## What the task asks
Each entry should be given again exactly, with any image left out.

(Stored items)
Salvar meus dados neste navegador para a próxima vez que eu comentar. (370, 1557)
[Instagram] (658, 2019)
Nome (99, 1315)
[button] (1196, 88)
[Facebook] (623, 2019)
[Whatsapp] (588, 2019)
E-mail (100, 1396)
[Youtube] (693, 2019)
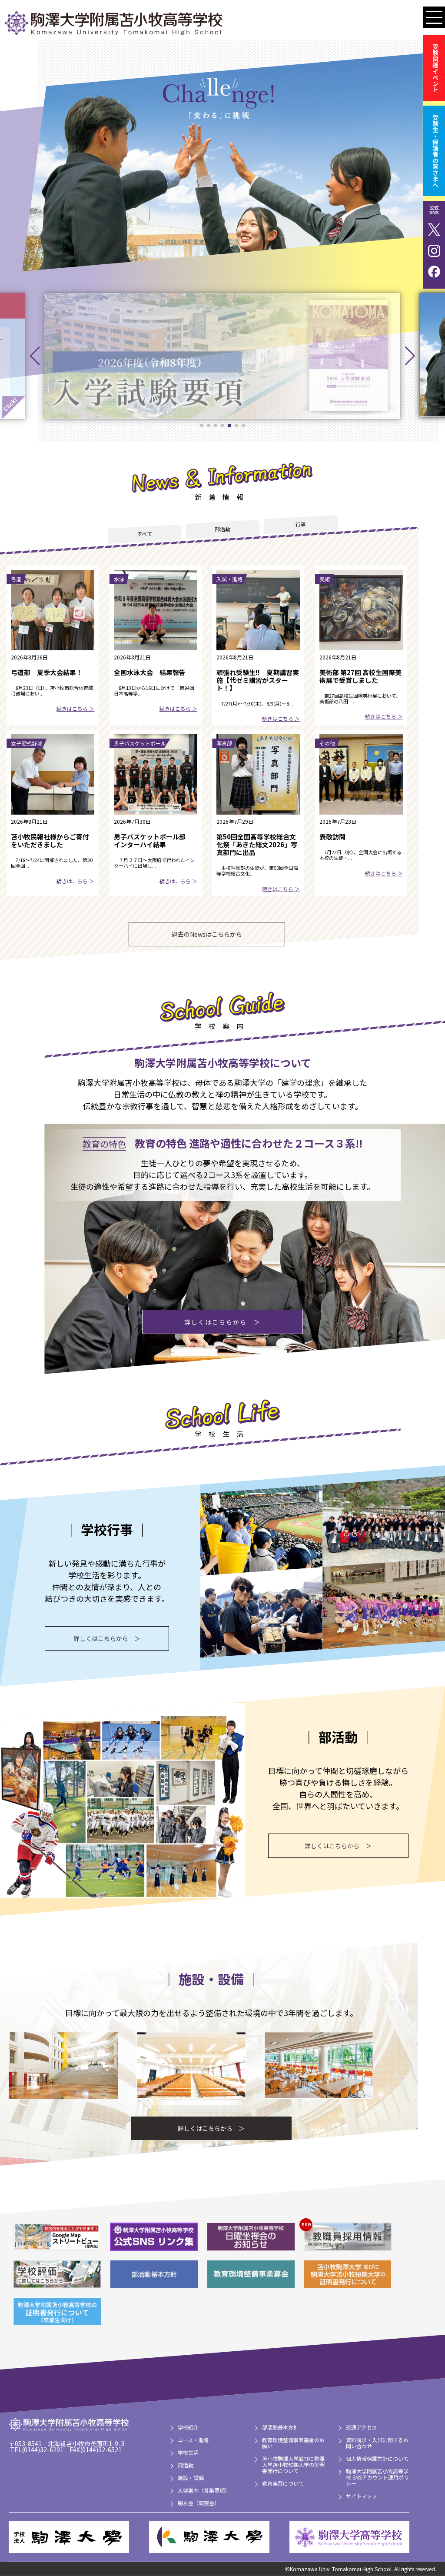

## Completed task
Salvar meus dados neste navegador para a próxima vez que eu comentar. (370, 1557)
[Instagram] (658, 2019)
Nome (99, 1315)
[button] (1196, 88)
[Facebook] (623, 2019)
[Whatsapp] (588, 2019)
E-mail (100, 1396)
[Youtube] (693, 2019)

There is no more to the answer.